U.S. defense contractors’ growing use of offshore subsidiaries from 2003 to 2008 allowed the Defense Department to save money on contracts but also resulted in the loss of U.S. tax revenue and unemployment benefits for some U.S. workers, according to a new report from the Government Accountability Office.
The 29 largest publicly traded defense contractors increased their use of offshore subsidiaries by 26 percent from 2003 to 2008, the Jan. 26 report states.
Those subsidiaries helped the contractors reduce taxes, in part by avoiding Social Security and Medicare payroll taxes for U.S. workers hired at the foreign subsidiaries, GAO auditors said.
About a third of the contractors also decreased their effective U.S. corporate tax rates in 2008 in part through the use of foreign affiliates, lower foreign tax rates and indefinite reinvestment of foreign income outside the United States.
As a result, contractors with foreign branches were able to underbid their competitors for DOD contracts. “This practice allowed contractors to offer lower bids when competing for certain services and thereby reduce costs for DOD,” the auditors wrote.
On two of the contracts GAO reviewed with offshore work, DOD saved $110 million annually, the report states.
But there were negative effects for the U.S. Treasury. The contractors generally used those offshore facilities to avoid payroll taxes that would have contributed to the Social Security and Medicare trust funds.
Some of the contractors began paying the payroll taxes starting in 2008 under the Heroes Earnings Assistance and Relief Tax Act, but they sought reimbursements from the Pentagon for those payments. In four case studies reviewed by GAO, the contractors requested $140 million in reimbursements.
The use of offshore subsidiaries also reduced unemployment benefits for U.S. workers. GAO auditors reviewed documents for about 140 former employees of several contractors who were denied unemployment benefits in 2009 because the contractor was deemed a foreign subsidiary.
DOD officials are aware of the costs and benefits of contractors’ offshore subsidiaries.
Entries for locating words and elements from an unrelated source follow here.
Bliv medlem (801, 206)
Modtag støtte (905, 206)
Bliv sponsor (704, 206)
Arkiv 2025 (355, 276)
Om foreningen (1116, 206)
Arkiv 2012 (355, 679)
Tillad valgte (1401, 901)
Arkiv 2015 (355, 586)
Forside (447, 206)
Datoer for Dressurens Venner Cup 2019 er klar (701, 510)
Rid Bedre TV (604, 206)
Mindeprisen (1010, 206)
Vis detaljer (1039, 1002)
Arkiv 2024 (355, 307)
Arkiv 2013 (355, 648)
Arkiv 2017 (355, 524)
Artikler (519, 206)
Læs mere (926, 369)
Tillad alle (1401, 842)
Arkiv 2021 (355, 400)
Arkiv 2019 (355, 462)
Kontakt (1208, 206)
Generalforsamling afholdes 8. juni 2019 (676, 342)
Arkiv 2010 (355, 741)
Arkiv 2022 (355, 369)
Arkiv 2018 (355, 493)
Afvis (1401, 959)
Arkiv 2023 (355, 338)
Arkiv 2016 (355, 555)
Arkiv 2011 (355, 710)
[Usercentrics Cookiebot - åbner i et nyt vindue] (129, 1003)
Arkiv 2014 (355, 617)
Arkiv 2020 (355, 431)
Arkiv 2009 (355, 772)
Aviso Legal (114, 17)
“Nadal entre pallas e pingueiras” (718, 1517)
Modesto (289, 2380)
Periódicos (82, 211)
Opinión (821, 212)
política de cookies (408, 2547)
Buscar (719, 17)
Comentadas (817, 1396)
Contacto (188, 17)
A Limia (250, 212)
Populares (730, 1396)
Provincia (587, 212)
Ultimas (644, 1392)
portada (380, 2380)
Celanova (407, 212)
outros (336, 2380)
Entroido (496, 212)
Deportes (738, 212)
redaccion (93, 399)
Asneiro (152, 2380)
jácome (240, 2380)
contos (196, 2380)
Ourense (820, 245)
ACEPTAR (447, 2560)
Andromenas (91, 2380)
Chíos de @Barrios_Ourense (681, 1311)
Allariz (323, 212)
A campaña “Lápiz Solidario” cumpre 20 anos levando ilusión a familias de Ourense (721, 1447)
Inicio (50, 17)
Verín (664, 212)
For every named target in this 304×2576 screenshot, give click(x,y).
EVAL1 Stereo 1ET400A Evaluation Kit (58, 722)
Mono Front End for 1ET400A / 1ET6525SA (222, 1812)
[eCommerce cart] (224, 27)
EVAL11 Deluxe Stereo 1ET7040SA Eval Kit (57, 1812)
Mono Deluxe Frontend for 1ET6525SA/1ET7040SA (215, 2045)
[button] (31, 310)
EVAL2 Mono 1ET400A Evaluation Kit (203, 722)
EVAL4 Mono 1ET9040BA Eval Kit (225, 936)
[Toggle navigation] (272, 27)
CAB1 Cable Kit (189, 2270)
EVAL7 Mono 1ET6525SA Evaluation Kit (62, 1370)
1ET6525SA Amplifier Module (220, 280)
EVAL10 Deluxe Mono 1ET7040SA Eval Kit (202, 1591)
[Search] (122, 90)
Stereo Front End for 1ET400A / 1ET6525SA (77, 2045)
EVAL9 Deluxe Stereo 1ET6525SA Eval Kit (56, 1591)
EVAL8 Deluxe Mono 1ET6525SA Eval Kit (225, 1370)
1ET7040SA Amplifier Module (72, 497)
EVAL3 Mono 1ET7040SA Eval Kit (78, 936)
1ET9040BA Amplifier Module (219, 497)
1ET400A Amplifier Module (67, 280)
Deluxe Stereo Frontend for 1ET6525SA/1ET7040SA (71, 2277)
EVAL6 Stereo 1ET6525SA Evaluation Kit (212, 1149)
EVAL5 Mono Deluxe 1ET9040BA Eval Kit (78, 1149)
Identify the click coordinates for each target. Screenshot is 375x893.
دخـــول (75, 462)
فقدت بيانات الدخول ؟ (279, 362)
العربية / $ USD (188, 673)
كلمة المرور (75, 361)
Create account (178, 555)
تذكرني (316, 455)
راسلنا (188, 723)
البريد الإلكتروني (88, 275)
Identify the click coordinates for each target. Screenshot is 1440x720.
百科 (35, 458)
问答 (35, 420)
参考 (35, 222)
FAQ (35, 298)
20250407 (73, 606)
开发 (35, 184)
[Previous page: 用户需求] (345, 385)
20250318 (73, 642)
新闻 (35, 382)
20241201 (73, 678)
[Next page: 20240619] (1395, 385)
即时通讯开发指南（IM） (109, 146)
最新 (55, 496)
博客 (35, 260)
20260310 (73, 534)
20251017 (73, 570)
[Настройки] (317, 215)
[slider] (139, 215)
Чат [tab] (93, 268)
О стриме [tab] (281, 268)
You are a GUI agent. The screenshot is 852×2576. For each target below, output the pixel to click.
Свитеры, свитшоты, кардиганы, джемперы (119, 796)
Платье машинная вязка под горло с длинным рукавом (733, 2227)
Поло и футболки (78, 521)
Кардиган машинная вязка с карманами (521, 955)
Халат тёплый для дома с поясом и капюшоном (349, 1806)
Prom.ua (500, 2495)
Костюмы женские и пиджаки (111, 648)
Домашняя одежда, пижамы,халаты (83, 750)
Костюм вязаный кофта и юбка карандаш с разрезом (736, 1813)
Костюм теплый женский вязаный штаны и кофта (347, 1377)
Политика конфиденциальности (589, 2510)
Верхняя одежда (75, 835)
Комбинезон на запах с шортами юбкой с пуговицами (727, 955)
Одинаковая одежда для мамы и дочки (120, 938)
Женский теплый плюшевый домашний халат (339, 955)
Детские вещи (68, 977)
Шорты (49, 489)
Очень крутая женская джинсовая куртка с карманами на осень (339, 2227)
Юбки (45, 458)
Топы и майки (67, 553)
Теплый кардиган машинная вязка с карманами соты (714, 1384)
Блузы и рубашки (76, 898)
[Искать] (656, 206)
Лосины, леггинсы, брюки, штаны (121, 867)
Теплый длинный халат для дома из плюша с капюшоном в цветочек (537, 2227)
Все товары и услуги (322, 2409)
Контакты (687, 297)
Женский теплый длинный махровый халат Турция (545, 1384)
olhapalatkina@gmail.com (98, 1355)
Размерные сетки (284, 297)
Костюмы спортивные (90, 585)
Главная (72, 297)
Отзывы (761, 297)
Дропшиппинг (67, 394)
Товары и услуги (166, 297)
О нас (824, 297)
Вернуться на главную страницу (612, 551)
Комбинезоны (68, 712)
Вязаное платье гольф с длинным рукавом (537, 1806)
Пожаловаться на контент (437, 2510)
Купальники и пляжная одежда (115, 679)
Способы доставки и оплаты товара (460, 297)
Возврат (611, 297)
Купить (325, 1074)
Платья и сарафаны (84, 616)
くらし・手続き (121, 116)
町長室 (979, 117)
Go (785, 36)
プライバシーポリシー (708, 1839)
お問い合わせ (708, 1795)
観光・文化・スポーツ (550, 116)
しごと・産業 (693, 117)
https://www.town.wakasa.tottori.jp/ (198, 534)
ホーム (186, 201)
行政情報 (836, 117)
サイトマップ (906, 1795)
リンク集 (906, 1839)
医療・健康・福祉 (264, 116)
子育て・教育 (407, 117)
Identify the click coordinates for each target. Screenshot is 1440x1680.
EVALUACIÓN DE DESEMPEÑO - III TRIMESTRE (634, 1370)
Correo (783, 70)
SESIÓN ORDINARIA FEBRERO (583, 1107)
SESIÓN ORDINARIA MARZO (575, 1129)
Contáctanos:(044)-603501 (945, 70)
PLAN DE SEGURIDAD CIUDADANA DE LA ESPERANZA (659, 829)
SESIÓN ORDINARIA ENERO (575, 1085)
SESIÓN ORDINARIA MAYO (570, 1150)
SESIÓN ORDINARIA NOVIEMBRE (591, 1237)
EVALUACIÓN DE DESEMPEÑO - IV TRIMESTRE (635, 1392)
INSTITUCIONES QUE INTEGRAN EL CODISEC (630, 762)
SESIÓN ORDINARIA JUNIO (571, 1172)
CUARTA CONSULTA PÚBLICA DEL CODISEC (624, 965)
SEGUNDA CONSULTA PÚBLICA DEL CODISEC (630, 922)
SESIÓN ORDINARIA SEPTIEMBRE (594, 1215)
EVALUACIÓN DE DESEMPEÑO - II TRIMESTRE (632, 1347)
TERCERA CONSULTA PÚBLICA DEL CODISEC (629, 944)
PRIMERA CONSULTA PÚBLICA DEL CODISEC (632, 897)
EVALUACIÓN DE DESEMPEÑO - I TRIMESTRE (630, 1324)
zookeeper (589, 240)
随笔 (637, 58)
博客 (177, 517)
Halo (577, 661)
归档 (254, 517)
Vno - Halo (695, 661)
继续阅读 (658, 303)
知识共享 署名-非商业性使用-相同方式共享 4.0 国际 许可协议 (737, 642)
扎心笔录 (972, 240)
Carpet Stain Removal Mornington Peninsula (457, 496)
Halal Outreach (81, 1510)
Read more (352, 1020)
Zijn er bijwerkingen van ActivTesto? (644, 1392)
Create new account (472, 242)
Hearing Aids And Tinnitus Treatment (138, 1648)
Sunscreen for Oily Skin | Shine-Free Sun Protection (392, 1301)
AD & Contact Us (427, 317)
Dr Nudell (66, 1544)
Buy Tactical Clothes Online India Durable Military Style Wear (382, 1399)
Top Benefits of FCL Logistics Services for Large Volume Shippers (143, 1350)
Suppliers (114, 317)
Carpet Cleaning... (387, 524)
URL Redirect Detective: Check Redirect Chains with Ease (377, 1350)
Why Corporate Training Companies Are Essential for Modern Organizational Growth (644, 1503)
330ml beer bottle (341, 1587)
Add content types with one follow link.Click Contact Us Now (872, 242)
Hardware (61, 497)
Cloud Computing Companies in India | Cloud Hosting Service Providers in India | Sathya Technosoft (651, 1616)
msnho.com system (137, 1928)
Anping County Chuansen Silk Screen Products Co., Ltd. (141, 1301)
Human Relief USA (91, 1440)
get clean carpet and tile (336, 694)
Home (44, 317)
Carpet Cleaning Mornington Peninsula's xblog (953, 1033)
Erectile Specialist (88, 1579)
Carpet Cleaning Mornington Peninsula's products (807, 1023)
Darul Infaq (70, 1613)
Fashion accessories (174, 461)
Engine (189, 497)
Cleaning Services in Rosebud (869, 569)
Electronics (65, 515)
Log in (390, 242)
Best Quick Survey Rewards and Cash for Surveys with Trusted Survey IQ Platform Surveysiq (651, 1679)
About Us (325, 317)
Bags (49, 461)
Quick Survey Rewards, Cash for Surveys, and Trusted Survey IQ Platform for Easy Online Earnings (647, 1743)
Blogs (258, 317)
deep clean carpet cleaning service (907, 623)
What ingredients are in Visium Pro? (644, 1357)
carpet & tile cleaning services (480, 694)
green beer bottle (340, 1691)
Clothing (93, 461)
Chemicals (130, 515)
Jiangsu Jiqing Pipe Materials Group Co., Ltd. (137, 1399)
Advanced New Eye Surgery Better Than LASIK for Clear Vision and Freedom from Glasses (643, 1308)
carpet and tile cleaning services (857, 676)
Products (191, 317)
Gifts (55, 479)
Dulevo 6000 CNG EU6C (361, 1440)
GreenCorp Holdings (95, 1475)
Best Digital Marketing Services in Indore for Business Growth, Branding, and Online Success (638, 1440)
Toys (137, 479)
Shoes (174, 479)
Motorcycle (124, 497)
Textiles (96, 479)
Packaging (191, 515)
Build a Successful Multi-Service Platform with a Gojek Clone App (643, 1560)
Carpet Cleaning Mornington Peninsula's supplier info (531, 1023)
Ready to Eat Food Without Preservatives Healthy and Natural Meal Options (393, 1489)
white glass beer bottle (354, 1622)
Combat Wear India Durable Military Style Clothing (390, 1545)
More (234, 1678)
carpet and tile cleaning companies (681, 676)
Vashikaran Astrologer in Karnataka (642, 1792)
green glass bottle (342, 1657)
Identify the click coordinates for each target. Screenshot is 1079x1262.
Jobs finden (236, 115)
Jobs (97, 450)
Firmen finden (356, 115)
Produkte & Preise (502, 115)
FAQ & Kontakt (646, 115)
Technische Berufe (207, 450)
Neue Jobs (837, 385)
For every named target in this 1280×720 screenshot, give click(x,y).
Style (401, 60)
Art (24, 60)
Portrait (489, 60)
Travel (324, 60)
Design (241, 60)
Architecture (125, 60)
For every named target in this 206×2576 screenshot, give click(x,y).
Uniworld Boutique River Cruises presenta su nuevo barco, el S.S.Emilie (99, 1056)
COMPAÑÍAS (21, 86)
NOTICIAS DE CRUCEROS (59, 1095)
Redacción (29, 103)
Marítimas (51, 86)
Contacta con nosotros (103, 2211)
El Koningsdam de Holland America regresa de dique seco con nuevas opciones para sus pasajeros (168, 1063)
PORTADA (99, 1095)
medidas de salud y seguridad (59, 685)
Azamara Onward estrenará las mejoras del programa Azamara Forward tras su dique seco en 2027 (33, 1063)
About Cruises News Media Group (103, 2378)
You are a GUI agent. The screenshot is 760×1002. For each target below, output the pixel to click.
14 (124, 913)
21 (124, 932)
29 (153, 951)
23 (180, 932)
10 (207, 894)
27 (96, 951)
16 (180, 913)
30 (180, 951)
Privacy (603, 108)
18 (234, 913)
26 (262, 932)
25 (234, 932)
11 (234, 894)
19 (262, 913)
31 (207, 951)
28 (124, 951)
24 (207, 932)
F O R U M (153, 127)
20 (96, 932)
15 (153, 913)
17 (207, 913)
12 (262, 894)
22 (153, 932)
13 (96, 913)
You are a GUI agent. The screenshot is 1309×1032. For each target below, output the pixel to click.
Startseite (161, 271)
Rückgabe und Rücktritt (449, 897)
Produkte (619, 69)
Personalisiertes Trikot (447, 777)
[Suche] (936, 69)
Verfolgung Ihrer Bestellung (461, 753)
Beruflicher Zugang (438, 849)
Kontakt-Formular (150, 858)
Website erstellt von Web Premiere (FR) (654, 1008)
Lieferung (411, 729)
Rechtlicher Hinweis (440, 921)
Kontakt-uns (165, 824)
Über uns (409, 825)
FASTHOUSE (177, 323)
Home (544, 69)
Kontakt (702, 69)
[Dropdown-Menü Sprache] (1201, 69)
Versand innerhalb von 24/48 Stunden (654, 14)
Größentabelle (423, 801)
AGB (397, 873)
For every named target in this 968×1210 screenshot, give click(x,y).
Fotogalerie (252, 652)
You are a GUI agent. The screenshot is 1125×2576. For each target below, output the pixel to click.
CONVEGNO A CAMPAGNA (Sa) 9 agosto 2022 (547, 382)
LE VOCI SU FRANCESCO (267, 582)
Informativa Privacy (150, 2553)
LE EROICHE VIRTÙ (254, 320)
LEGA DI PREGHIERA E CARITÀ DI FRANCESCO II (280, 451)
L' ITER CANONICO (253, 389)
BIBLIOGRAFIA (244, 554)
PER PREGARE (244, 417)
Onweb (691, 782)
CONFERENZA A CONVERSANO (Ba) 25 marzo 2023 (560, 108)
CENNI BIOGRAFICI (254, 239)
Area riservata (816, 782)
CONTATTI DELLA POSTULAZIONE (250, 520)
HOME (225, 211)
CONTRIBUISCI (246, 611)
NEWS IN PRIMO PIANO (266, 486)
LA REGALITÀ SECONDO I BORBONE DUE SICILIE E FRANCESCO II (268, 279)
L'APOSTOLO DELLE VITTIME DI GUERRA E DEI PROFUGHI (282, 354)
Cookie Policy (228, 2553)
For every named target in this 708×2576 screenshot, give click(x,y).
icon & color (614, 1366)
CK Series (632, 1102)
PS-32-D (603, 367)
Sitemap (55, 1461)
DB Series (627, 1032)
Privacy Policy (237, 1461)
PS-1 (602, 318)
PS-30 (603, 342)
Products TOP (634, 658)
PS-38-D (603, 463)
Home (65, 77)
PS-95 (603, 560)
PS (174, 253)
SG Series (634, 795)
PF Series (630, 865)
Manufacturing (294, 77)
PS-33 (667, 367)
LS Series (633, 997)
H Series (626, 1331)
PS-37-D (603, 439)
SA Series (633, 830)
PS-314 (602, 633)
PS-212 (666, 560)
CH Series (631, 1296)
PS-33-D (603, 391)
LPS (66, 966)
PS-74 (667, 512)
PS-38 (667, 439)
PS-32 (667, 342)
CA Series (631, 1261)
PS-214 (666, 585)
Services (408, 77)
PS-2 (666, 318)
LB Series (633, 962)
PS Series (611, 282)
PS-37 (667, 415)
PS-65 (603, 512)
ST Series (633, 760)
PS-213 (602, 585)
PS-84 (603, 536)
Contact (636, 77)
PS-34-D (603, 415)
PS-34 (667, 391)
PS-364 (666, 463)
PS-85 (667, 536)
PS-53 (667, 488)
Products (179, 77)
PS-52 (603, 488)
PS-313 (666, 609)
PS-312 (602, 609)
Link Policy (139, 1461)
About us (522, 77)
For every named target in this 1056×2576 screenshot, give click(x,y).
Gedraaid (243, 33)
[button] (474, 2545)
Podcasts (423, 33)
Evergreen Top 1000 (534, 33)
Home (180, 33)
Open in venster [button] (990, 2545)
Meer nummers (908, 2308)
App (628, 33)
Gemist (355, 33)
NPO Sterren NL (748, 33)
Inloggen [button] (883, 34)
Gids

“In contracts we reviewed, evidence of offshore subsidiaries was present in contractor labor rates, cost accounting disclosures and contractor price proposals,” the report states. “Contracting officials stated that the use of offshore subsidiaries did not negatively impact contract schedule or performance.”
However, the report recommends that Congress consider drafting legislation that would address contractors’ avoidance of payroll taxes through the use of offshore facilities.
A year ago, GAO published a list of contractors that operate offshore tax havens. Large contractors with such subsidiaries include Oracle Corp., which operates in 77 tax havens; Boeing Co., in 38; Dell Inc., in 29; BearingPoint Inc., in 28; and Computer Sciences Corp., in 21, the report states.
On the other hand, 34 of the 100 largest federal contractors have no offshore havens, including Lockheed Martin Corp., Northrop Grumman Corp., Raytheon Co., SRA International Inc. and Unisys Corp., the report states.